| Work request |
Working from the records below, return word for word the line that contains "You are a GUI" and each line after it, ending with the last. Skip all pictures.

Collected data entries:
━━━━━━

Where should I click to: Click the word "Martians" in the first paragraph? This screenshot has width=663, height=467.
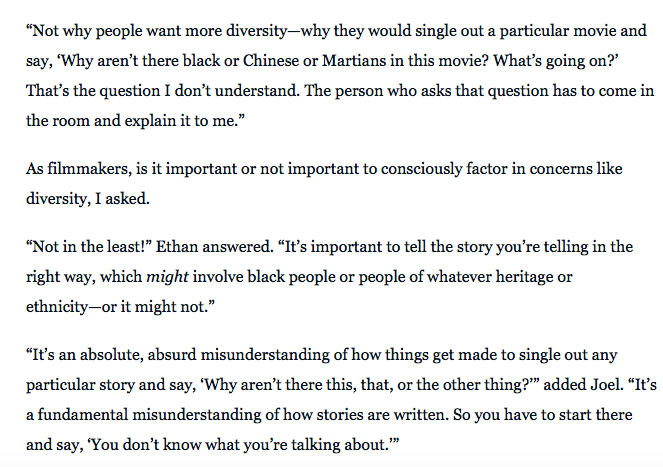[344, 60]
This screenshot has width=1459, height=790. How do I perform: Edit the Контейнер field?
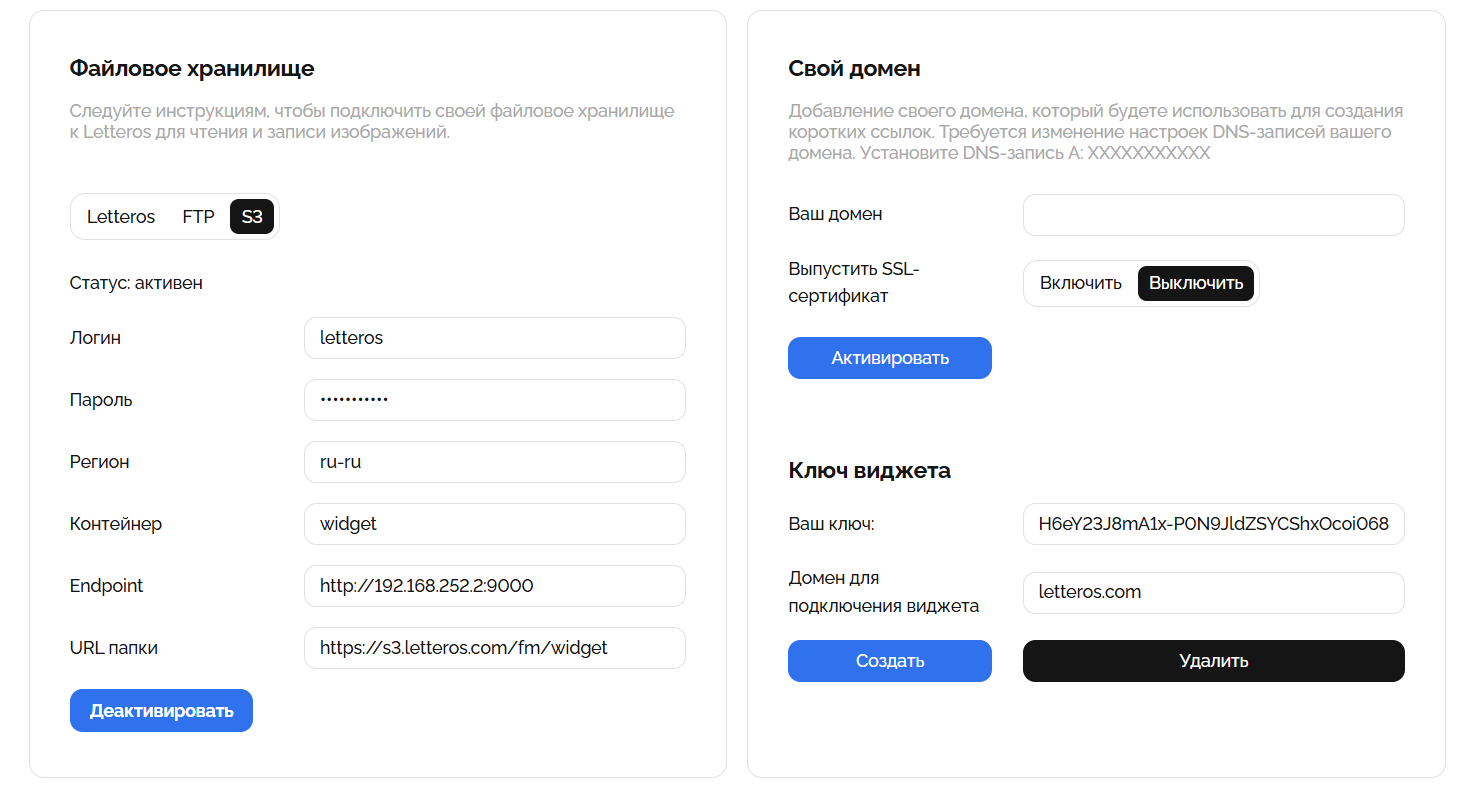(494, 524)
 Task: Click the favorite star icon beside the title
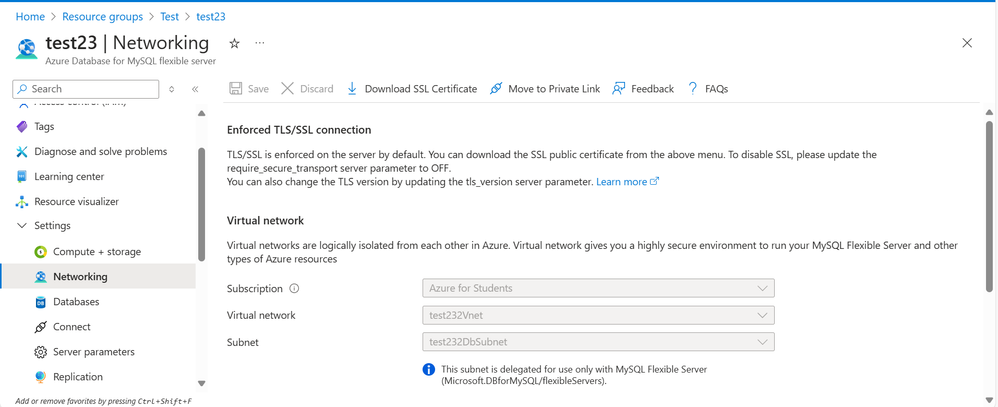pos(234,44)
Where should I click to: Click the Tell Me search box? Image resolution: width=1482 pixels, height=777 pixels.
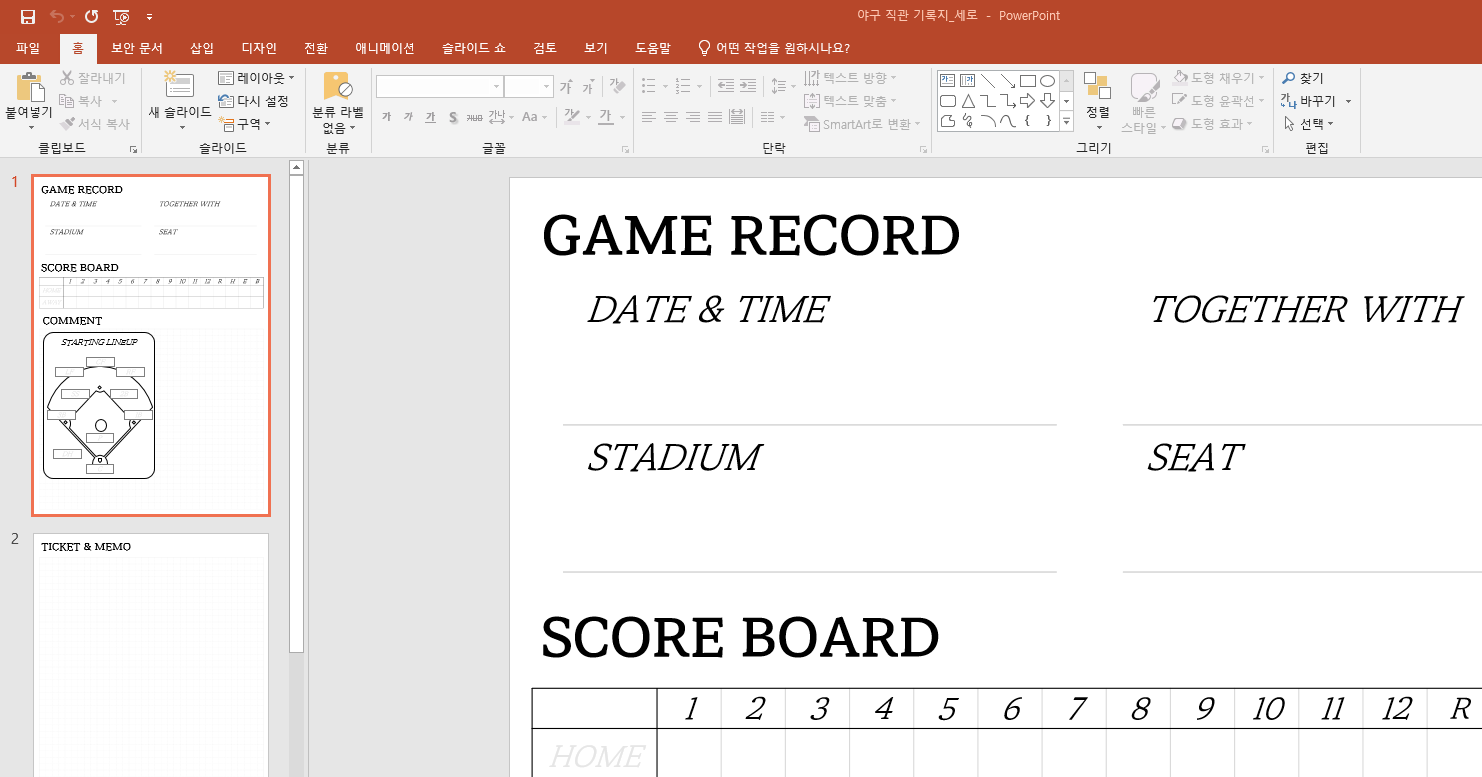tap(782, 48)
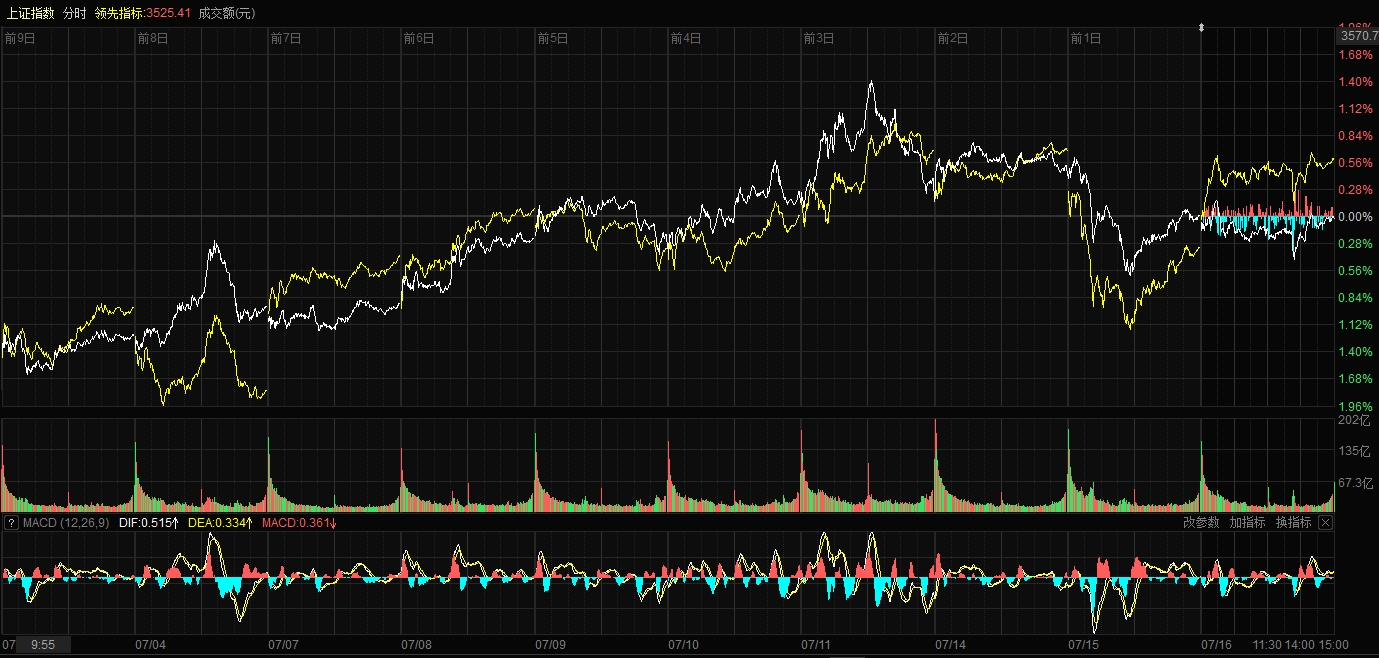This screenshot has width=1379, height=658.
Task: Click the 07/15 date on time axis
Action: (1084, 646)
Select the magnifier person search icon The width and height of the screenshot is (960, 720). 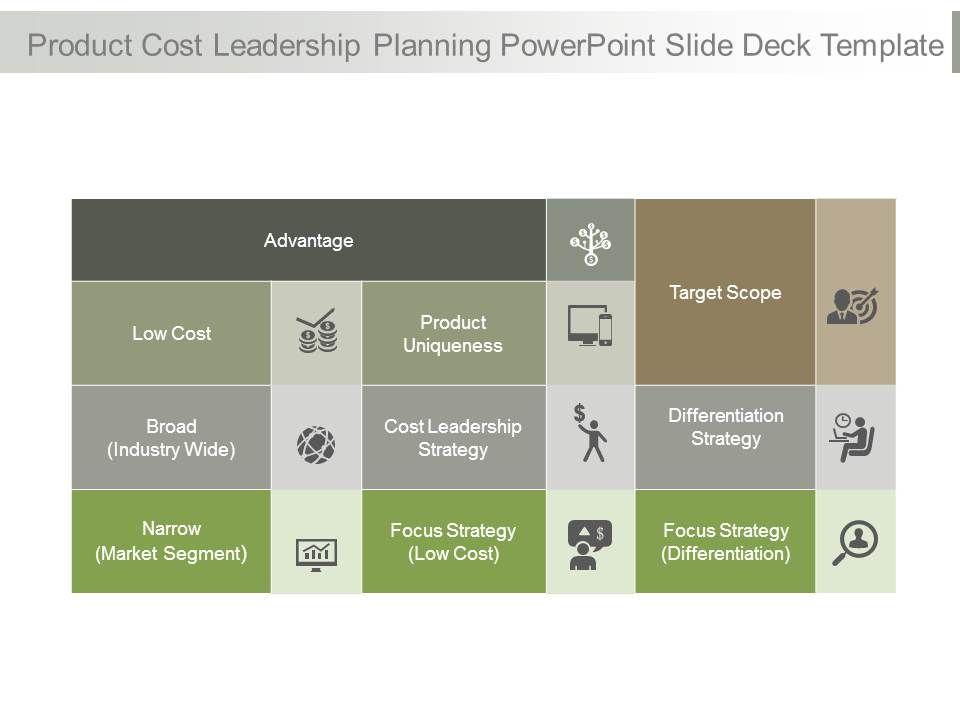(x=855, y=542)
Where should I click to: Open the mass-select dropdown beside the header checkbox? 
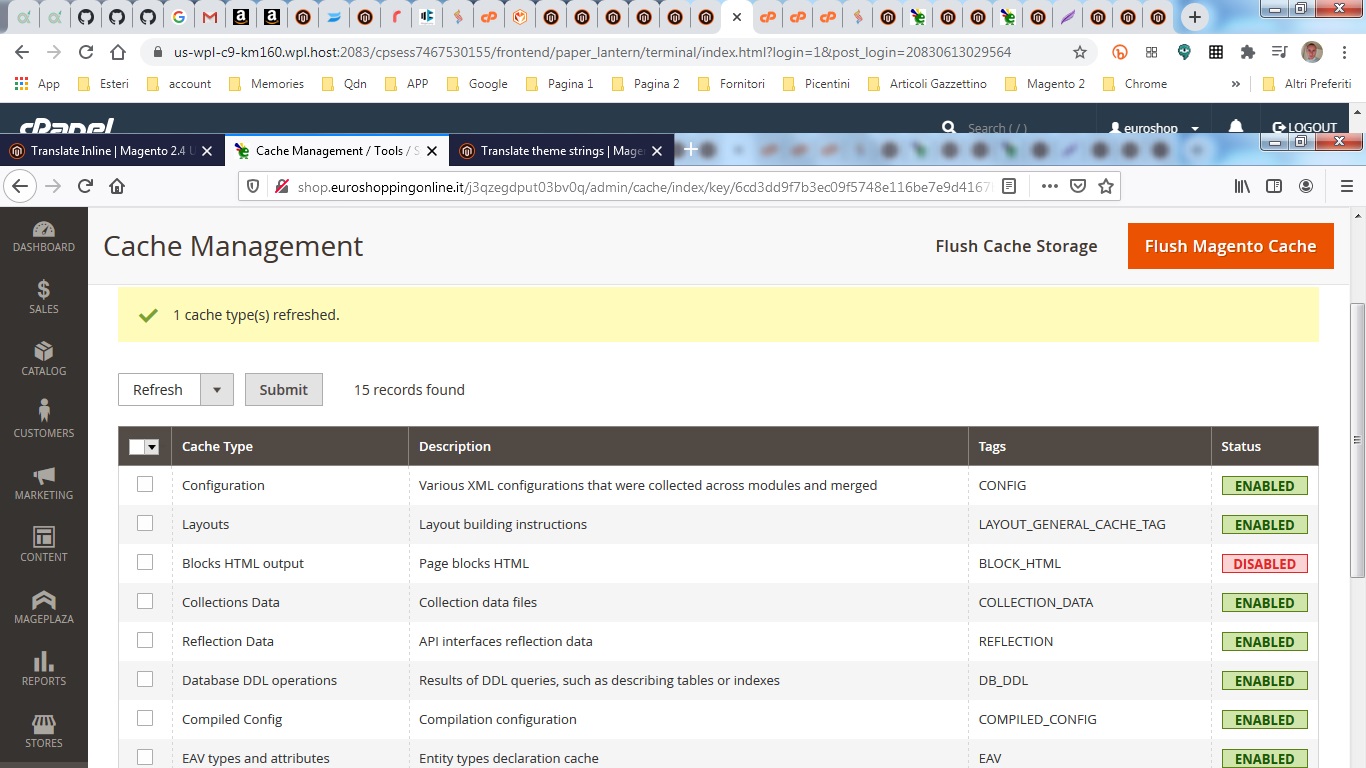pos(154,446)
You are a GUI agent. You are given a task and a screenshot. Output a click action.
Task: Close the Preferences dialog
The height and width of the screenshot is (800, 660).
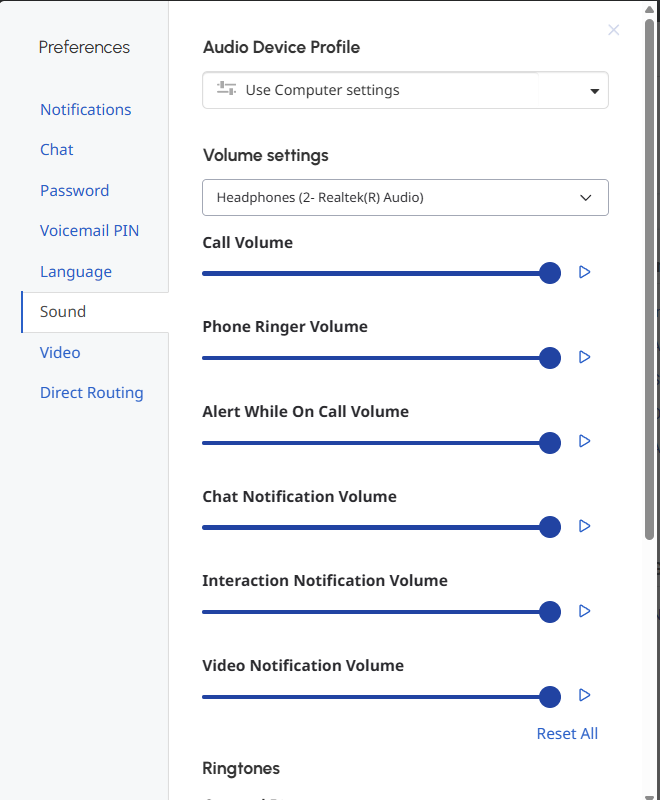click(614, 30)
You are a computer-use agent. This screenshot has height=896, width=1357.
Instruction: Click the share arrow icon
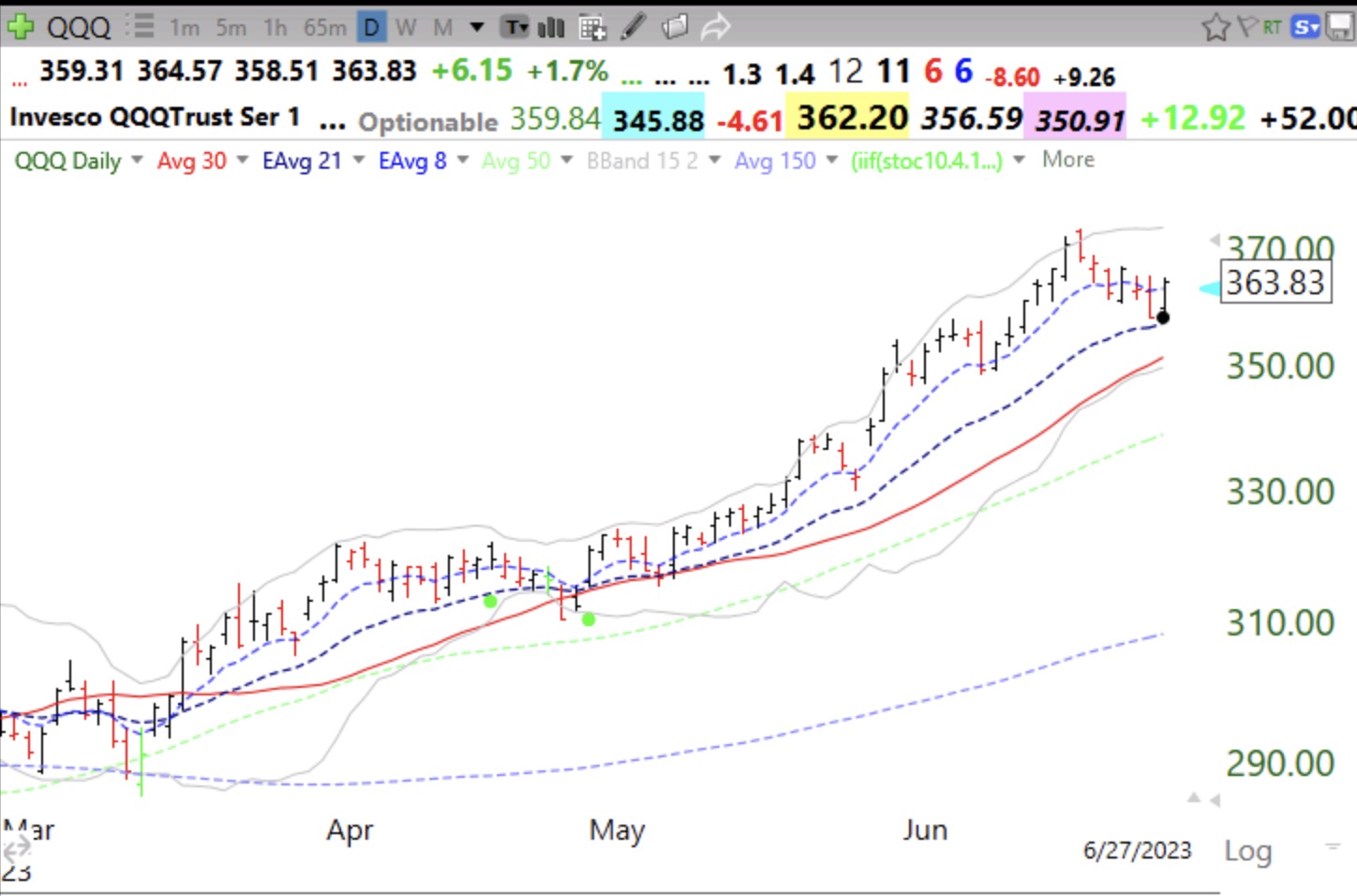tap(715, 27)
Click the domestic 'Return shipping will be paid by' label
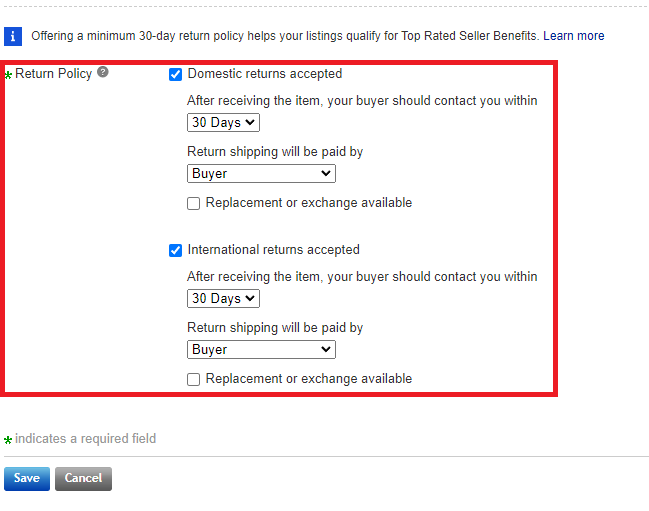649x511 pixels. (275, 152)
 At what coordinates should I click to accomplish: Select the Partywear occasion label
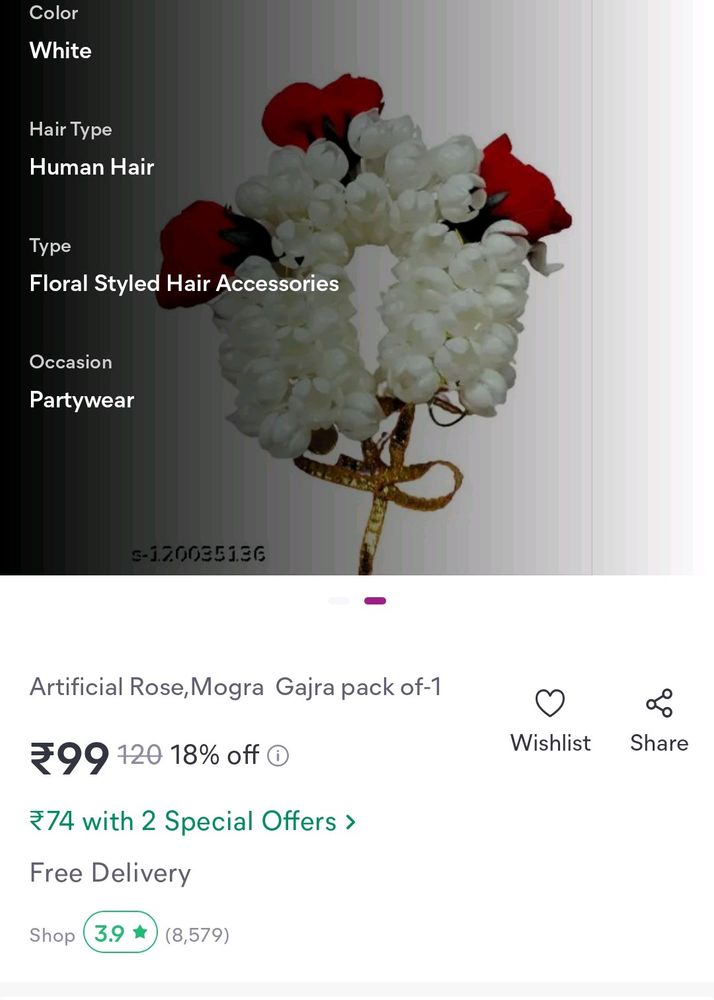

━━━━━━

| Written answer |
You are a GUI agent. You are given a task and a screenshot. Output a click action.
Task: Close the Preferences dialog
The height and width of the screenshot is (800, 660).
click(614, 30)
You are a computer-use agent. This screenshot has height=896, width=1357.
Instruction: Click the share arrow icon
tap(715, 27)
Click the domestic 'Return shipping will be paid by' label
649x511 pixels. (275, 152)
 At what coordinates should I click to accomplish: Select the Partywear occasion label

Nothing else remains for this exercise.